▶ ENUNCIADO 1
Reescreva a parte da notícia sobre a suspensão de Gustavo Marques que começa em "O episódio e" e termina em "e muito frustrado'.". Substitua "zagueiro" por "defensor".
▶ ENUNCIADO 2
Prossiga a notícia sobre a suspensão de Gustavo Marques a partir da última frase apresentada.

▶ TRECHO
········
O zagueiro Gustavo Marques, do Bragantino, foi suspenso por 12 jogos pelo Tribunal de Justiça Desportiva do Estado de São Paulo (TJD-SP) devido a declarações machistas feitas contra a árbitra Daiane Muniz após um jogo contra o São Paulo pelo Campeonato Paulista. Além da suspensão, o jogador terá que pagar uma multa de R$ 30 mil, conforme decisão tomada em julgamento na última quarta-feira (4).
O episódio e as declarações machistas
Após a derrota do Bragantino para o São Paulo, em 21 de fevereiro, Gustavo Marques proferiu falas machistas ao criticar a escalação da árbitra Daiane Muniz para o jogo. Em uma entrevista para a emissora TNT, o zagueiro questionou a presença de uma mulher na arbitragem de um jogo de grande porte, mencionando clubes renomados e declarando que a Federação Paulista deveria rever essas decisões. Horas depois, em suas redes sociais, o jogador pediu desculpas por suas declarações, justificando que estava 'de cabeça quente e muito frustrado'.
········
▶ DADOS DE ENTRADA
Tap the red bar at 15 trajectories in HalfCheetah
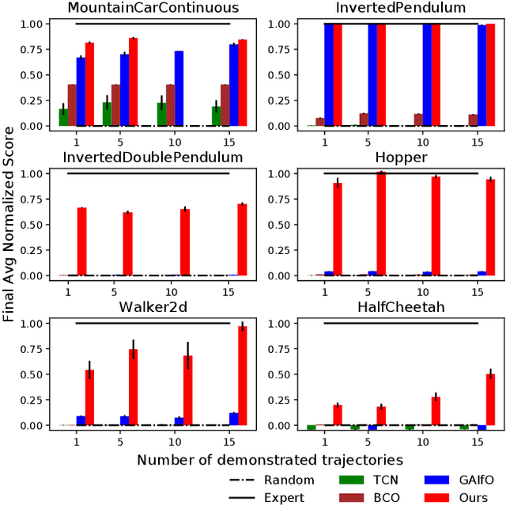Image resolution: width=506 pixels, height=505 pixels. click(x=490, y=400)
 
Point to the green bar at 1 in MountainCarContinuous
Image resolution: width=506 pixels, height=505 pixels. click(x=63, y=117)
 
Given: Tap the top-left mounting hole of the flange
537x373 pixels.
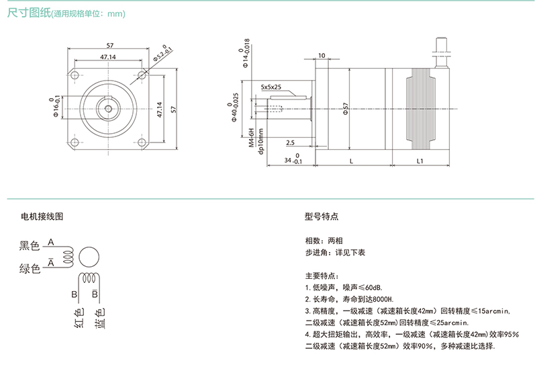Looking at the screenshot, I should [x=76, y=73].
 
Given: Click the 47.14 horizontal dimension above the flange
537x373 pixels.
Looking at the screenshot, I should [x=108, y=58].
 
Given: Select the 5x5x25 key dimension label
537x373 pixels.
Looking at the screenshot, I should [x=271, y=87].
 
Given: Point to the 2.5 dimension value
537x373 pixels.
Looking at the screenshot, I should [x=290, y=142].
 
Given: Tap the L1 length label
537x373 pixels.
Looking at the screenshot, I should [x=420, y=161].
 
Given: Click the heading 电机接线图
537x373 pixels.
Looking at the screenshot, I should [x=42, y=216].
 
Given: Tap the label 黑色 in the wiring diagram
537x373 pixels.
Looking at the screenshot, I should [x=30, y=246].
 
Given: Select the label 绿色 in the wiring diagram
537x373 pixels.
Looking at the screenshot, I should [x=30, y=269].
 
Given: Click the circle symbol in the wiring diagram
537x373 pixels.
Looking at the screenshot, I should [x=89, y=257].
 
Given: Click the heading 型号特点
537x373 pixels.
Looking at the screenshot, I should [x=321, y=216].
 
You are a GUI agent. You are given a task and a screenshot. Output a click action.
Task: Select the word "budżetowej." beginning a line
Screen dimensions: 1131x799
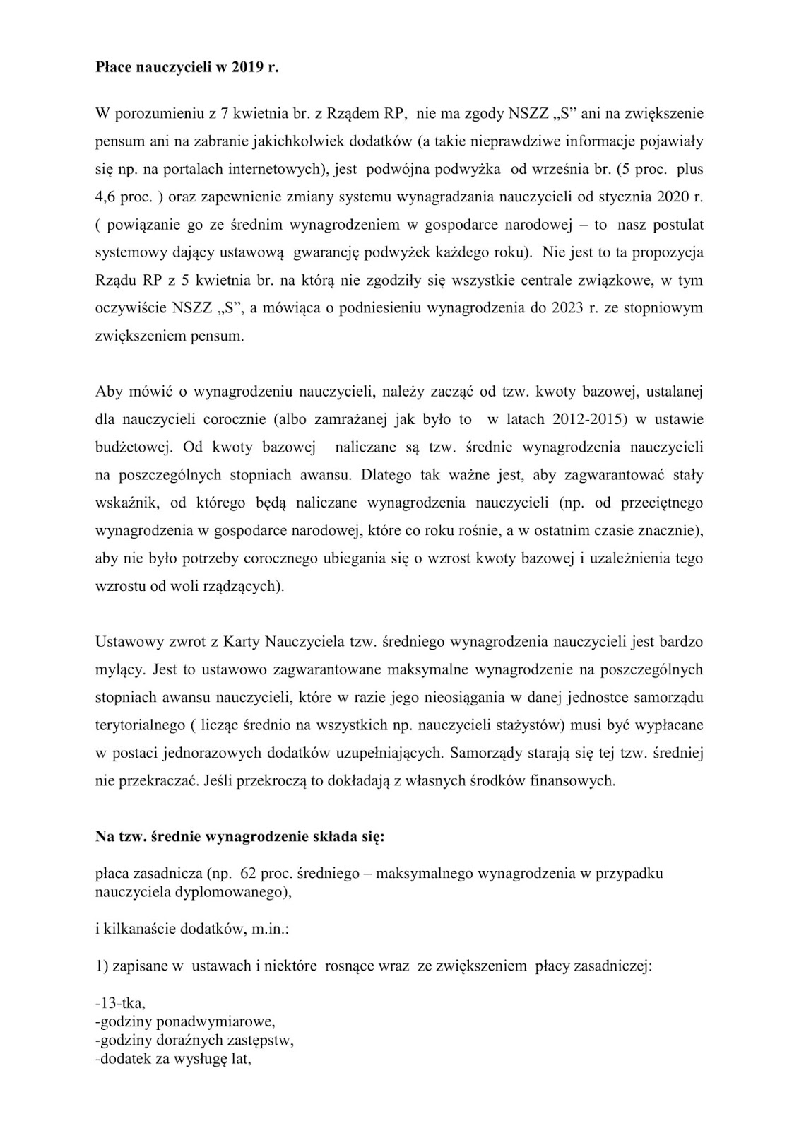pyautogui.click(x=136, y=447)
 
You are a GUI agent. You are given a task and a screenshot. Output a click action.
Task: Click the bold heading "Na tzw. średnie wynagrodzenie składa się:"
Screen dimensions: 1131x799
pyautogui.click(x=240, y=838)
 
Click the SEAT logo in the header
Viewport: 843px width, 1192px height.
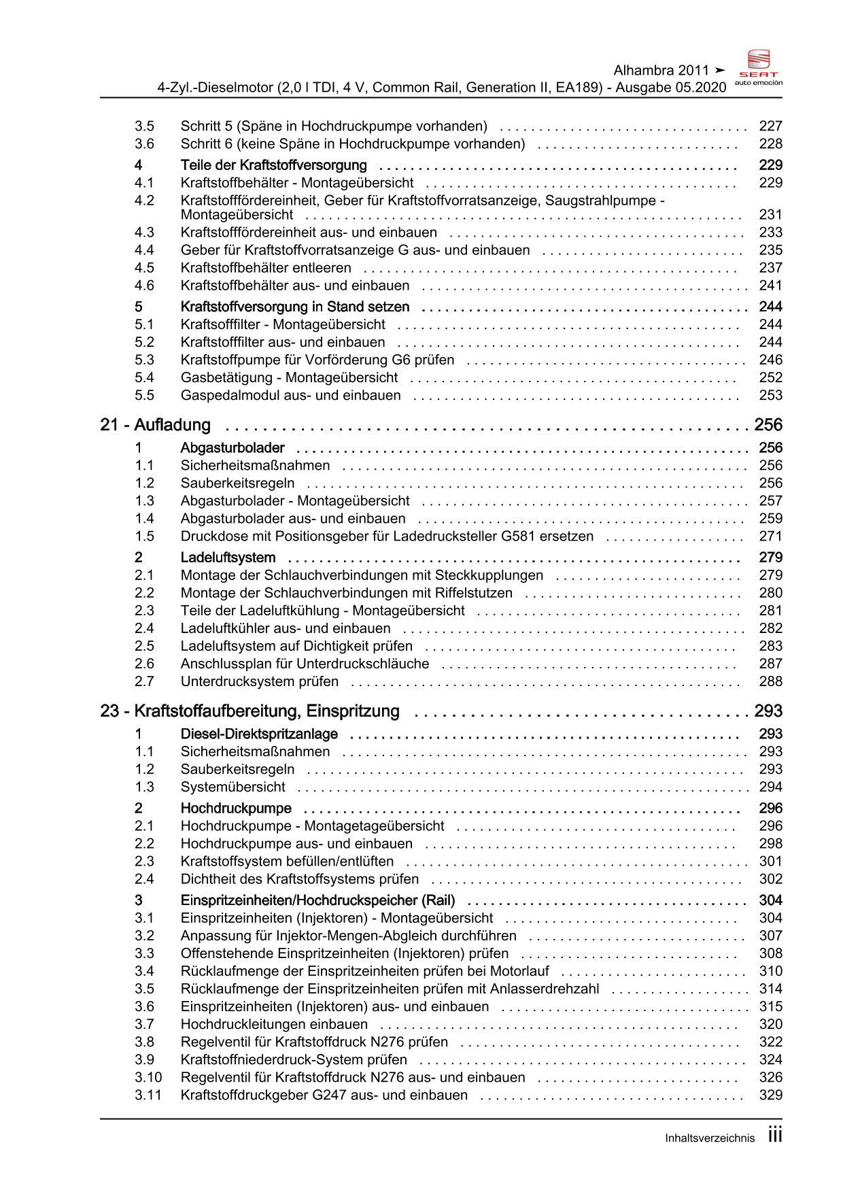759,67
········
▶ RESPOSTA DO EXERCÍCIO 1
O episódio e as declarações machistas
Após a derrota do Bragantino para o São Paulo, em 21 de fevereiro, Gustavo Marques proferiu falas machistas ao criticar a escalação da árbitra Daiane Muniz para o jogo. Em uma entrevista para a emissora TNT, o defensor questionou a presença de uma mulher na arbitragem de um jogo de grande porte, mencionando clubes renomados e declarando que a Federação Paulista deveria rever essas decisões. Horas depois, em suas redes sociais, o jogador pediu desculpas por suas declarações, justificando que estava 'de cabeça quente e muito frustrado'.

▶ RESPOSTA DO EXERCÍCIO 2
Reações e medidas tomadas
A Federação Paulista de Futebol repudiou imediatamente as declarações de Gustavo Marques, classificando-as como primitivas, machistas e preconceituosas, considerando inaceitável questionar a capacidade de um árbitro com base em seu gênero. A entidade afirmou que encaminharia o caso à Justiça Desportiva. O Bragantino, por sua vez, multou o jogador em metade de seus vencimentos e o deixou de fora de uma partida do Campeonato Brasileiro contra o Athletico-PR.
Consequências e ações posteriores
Além da suspensão e da multa aplicadas pelo TJD-SP, o Bragantino destinou o valor da multa para a ONG Rendar, que atua em prol de mulheres em situação de vulnerabilidade na região bragantina. A atitude do jogador gerou repercussão negativa e levantou debates sobre machismo no esporte, reforçando a importância do respeito e da igualdade de gênero em todas as esferas da sociedade e do futebol.